9 of the biggest mysteries in the Universe

9 of the biggest mysteries in the Universe

Cosmic quandaries and mysterious secrets about space that remain as yet unsolved.

Magazine gift subscriptions - from just £18.99 every 6 issues. Christmas cheer delivered all year!
Published: January 26, 2024 at 7:33 am

From the backyard of our own Solar System to the distant shores of the cosmic ocean, the Universe is full of mysteries. It has always been like that.

Centuries ago, ancient astronomers were mystified by the nature of comets and wondered about the chemical make-up of stars.

These old riddles are now solved, but as bigger telescopes and more sensitive instruments peer deeper into space, they have been replaced by new conundrums.

Now we ponder questions about black holes, about the very nature of physical laws, and about our place in the Universe.

One mystery solved: a supermassive black hole was observed and imaged in galaxy M87 by the Event Horizon Telescope and announced to the world in April 2019. Credit: EHT Collaboration
One mystery solved: a supermassive black hole was observed and imaged in galaxy M87 by the Event Horizon Telescope and announced to the world in April 2019. Credit: EHT Collaboration

When you read our roundup of the 9 biggest cosmic mysteries (no solutions guaranteed!) you’ll realise that one thing is very clear: the biggest mystery of all is the Universe itself.

Cosmologists are desperately trying to understand its birth, composition and destiny.

They’re certainly not there yet, although answers may well be within reach over the coming decades.

And by then, who knows what new mysteries we might have learned to ask.

In the meantime, here are 9 of the biggest mysteries concerning space, the cosmos, and just about everything in the Universe.

How do galaxies form?

A pair of ‘overlapping’ galaxies called NGC 3314. Credit: NASA, ESA, the Hubble Heritage (STScI/AURA)-ESA/Hubble Collaboration, and W. Keel (University of Alabama)
A pair of ‘overlapping’ galaxies called NGC 3314. Credit: NASA, ESA, the Hubble Heritage (STScI/AURA)-ESA/Hubble Collaboration, and W. Keel (University of Alabama)

How do galaxies form? The simple answer is: through gravity. Primordial matter in the newborn Universe wasn’t spread out evenly.

Areas of slighter greater density attracted more matter and grew bigger over time; empty spaces grew emptier.

Thus, even though the Universe was expanding, matter was pulled into lumps that eventually grew into galaxies like our own Milky Way.

Cosmologists study the birth of galaxies in an expanding Universe by running huge computer simulations, like the giant ‘Millennium Run’ performed by Durham University scientists.

That's right: astronomers can build a universe in a computer.

The statistics of the resulting galaxy distribution are then compared to the observed large-scale structure of the Universe.

*Tasks to carry out*
1. According to the article on cosmic mysteries, what observed and imaged the supermassive black hole in galaxy M87?
2. Carry on the article about the Universe's biggest mysteries from the point where it stops.

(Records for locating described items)

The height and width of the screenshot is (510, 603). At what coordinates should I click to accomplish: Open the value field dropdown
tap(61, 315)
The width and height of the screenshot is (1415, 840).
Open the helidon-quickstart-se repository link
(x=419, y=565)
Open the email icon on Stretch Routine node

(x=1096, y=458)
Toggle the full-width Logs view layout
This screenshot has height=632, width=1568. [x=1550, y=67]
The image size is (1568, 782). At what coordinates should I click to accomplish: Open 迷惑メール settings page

*Results*
1. The Event Horizon Telescope.

2.
The good news is that one particular model agrees very well with the real thing: a Universe in which most of the matter consists of dark particles that hardly interact with normal atoms.

The Antennae Galaxies. These two galaxies started to interact millions of years ago and will eventually merge together into one. Credit: NASA/ESA/Hubble Heritage Team (STScI/AURA)-ESA/Hubble Collaboration
The Antennae Galaxies. These two galaxies started to interact millions of years ago and will eventually merge together into one. Credit: NASA/ESA/Hubble Heritage Team (STScI/AURA)-ESA/Hubble Collaboration

According to this model, galaxies and clusters of galaxies should be interconnected by filamentary structures, and some observations seem to support this view.

However, there’s a catch.

The models also predict that big galaxies are surrounded by hundreds of smaller ones, and those are not observed.

Also, it’s unclear how the first massive galaxies could form so early after the Big Bang.

So the current picture may be incomplete after all.

Is our Solar System unique?

Artist's illustration showing a variety of exoplanets.
Credit: NASA/JPL-Caltech/Lizbeth B. De La Torre

It’s fascinating that this question can be asked at all. Until the mid-1990s, astronomers didn’t have a clue about the existence of other solar systems.

True, a handful of sterilized planets had been discovered orbiting pulsars – compact stellar corpses that emit copious lethal X-rays – but no one knew about planetary companions of Sun-like stars.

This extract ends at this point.